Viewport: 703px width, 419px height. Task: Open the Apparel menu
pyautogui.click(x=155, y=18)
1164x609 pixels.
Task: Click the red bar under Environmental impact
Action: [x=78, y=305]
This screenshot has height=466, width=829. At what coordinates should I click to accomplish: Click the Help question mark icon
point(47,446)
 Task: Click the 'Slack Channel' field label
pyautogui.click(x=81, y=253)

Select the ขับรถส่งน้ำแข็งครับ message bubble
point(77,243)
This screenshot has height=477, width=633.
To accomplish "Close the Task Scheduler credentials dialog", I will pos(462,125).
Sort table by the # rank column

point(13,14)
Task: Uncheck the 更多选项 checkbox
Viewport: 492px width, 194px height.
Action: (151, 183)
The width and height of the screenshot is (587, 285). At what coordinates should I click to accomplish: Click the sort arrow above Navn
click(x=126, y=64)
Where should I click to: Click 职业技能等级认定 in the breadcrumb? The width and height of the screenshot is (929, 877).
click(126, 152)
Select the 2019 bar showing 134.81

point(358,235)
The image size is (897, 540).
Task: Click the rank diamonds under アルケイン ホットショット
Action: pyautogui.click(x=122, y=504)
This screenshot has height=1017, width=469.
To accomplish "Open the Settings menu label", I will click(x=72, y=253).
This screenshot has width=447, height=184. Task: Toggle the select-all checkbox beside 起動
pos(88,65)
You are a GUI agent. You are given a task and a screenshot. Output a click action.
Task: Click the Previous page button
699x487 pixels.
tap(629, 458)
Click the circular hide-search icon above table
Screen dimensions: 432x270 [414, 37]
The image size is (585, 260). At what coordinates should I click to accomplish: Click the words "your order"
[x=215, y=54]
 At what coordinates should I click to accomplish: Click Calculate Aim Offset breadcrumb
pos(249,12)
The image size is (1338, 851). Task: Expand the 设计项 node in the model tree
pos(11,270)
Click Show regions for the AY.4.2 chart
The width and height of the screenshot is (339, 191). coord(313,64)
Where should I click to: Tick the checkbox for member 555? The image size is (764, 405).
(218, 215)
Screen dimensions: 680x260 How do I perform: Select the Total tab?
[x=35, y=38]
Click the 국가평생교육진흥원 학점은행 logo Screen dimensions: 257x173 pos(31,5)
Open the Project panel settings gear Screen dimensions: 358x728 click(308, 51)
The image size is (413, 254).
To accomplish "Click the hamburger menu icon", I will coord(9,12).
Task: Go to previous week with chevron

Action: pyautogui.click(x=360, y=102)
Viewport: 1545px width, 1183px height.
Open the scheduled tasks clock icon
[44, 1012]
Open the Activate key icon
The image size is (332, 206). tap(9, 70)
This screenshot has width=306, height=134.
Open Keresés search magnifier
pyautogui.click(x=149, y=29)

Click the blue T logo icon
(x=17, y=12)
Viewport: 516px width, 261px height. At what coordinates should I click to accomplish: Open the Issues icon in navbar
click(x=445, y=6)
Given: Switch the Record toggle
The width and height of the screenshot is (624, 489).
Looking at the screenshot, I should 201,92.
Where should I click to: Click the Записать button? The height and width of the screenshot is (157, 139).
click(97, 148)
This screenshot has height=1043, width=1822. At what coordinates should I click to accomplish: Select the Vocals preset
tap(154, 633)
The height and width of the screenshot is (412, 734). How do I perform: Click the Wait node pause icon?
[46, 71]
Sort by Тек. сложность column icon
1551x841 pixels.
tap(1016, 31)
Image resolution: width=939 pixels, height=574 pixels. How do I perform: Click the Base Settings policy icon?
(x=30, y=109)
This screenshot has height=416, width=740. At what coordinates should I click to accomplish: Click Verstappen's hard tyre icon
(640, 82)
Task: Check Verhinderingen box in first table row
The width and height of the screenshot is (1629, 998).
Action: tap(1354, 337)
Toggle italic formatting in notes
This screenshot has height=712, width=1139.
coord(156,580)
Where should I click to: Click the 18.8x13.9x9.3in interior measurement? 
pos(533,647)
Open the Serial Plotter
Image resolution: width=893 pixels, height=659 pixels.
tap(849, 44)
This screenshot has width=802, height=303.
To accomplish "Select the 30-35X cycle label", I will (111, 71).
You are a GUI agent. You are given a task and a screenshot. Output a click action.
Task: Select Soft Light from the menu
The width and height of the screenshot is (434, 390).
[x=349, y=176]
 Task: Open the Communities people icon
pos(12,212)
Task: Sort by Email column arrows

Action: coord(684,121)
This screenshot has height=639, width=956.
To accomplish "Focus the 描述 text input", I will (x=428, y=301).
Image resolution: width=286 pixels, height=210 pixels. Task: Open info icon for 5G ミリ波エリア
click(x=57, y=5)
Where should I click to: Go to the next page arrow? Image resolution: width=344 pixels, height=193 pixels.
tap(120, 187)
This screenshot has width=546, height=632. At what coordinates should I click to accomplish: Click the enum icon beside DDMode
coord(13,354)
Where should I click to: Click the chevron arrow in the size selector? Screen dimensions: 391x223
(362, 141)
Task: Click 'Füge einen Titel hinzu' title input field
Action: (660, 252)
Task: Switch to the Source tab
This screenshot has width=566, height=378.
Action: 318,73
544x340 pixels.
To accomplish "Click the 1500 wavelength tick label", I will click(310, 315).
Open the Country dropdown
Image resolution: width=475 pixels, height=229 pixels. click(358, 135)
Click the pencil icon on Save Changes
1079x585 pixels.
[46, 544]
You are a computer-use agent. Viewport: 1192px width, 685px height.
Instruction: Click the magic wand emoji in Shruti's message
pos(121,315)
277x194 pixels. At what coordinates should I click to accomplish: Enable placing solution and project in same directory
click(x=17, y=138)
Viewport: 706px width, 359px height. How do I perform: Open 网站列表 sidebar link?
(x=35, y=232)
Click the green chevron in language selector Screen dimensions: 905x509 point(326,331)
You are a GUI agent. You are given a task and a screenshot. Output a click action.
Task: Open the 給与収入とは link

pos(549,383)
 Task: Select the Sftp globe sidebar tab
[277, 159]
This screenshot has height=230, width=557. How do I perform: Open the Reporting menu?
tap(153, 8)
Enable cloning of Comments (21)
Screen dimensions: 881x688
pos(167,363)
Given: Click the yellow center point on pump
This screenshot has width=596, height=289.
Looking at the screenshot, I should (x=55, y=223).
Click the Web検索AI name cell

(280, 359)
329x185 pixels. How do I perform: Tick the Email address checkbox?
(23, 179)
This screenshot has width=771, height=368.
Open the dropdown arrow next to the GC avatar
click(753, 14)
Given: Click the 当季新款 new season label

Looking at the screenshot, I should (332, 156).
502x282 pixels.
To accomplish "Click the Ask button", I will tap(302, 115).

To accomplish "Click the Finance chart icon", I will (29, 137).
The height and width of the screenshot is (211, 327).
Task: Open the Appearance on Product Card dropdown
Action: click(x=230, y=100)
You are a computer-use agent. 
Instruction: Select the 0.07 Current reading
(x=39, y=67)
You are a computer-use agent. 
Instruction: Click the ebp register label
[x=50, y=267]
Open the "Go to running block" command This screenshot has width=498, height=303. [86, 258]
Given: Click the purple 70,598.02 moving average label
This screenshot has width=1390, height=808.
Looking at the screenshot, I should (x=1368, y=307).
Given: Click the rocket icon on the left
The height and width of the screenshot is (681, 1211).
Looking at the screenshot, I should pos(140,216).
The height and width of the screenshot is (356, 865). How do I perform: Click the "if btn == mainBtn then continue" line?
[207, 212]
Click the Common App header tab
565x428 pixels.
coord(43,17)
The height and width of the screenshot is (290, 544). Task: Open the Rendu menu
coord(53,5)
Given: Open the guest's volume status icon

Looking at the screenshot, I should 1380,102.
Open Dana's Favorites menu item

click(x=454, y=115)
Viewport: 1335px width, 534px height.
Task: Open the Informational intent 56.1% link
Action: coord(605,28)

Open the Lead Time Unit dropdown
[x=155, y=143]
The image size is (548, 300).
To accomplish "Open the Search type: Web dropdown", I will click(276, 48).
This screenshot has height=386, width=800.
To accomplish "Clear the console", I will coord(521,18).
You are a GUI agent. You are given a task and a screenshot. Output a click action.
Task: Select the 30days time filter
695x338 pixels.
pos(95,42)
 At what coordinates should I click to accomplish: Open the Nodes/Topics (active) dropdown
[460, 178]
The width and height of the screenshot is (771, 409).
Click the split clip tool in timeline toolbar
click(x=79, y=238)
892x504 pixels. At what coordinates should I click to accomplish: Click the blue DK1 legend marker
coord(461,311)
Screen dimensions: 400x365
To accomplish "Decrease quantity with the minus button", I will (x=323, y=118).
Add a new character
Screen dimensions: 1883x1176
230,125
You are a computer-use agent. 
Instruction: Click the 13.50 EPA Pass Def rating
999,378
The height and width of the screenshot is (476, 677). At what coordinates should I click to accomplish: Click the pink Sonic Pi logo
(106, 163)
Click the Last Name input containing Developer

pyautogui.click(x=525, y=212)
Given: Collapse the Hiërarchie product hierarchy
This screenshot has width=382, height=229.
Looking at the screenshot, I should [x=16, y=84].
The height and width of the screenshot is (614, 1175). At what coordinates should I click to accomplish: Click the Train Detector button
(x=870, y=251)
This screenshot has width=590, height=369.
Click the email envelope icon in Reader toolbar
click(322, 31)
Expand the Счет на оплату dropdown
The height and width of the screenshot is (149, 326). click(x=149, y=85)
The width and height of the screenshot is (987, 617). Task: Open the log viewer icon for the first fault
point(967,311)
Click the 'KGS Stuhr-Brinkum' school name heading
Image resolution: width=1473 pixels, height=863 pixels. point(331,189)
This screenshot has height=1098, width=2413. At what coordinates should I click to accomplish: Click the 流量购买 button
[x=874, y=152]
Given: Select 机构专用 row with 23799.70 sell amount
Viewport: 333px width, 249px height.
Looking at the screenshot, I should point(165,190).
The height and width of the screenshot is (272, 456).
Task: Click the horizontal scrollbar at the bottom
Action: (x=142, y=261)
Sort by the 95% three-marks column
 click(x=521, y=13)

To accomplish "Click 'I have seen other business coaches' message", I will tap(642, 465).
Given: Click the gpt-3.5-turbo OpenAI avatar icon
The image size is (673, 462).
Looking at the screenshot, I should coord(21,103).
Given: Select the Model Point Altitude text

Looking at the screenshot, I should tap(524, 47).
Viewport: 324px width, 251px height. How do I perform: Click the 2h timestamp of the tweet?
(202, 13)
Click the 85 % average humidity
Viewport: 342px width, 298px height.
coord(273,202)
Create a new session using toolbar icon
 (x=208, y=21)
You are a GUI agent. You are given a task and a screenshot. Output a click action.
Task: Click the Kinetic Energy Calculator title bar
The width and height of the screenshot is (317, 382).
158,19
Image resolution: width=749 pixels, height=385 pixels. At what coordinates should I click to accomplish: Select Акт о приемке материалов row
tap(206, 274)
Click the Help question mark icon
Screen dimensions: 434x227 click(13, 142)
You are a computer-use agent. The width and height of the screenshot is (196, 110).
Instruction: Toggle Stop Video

Exercise instructions: Rewrite the lines of the listing above as a numbered list, leaving out blank lines, starting with the line that contains "544x340 pixels." and going on through the line that contains "Looking at the screenshot, I should (332, 156).".

Solution for this exercise:
1. 544x340 pixels.
2. To accomplish "Click the 1500 wavelength tick label", I will click(310, 315).
3. Open the Country dropdown
4. Image resolution: width=475 pixels, height=229 pixels. click(358, 135)
5. Click the pencil icon on Save Changes
6. 1079x585 pixels.
7. [46, 544]
8. You are a computer-use agent. Viewport: 1192px width, 685px height.
9. Instruction: Click the magic wand emoji in Shruti's message
10. pos(121,315)
11. 277x194 pixels. At what coordinates should I click to accomplish: Enable placing solution and project in same directory
12. click(x=17, y=138)
13. Viewport: 706px width, 359px height. How do I perform: Open 网站列表 sidebar link?
14. (x=35, y=232)
15. Click the green chevron in language selector Screen dimensions: 905x509 point(326,331)
16. You are a GUI agent. You are given a task and a screenshot. Output a click action.
17. Task: Open the 給与収入とは link
18. pos(549,383)
19.  Task: Select the Sftp globe sidebar tab
20. [277, 159]
21. This screenshot has height=230, width=557. How do I perform: Open the Reporting menu?
22. tap(153, 8)
23. Enable cloning of Comments (21)
24. Screen dimensions: 881x688
25. pos(167,363)
26. Given: Click the yellow center point on pump
27. This screenshot has width=596, height=289.
28. Looking at the screenshot, I should (x=55, y=223).
29. Click the Web検索AI name cell
30. (280, 359)
31. 329x185 pixels. How do I perform: Tick the Email address checkbox?
32. (23, 179)
33. This screenshot has width=771, height=368.
34. Open the dropdown arrow next to the GC avatar
35. click(753, 14)
36. Given: Click the 当季新款 new season label
37. Looking at the screenshot, I should (332, 156).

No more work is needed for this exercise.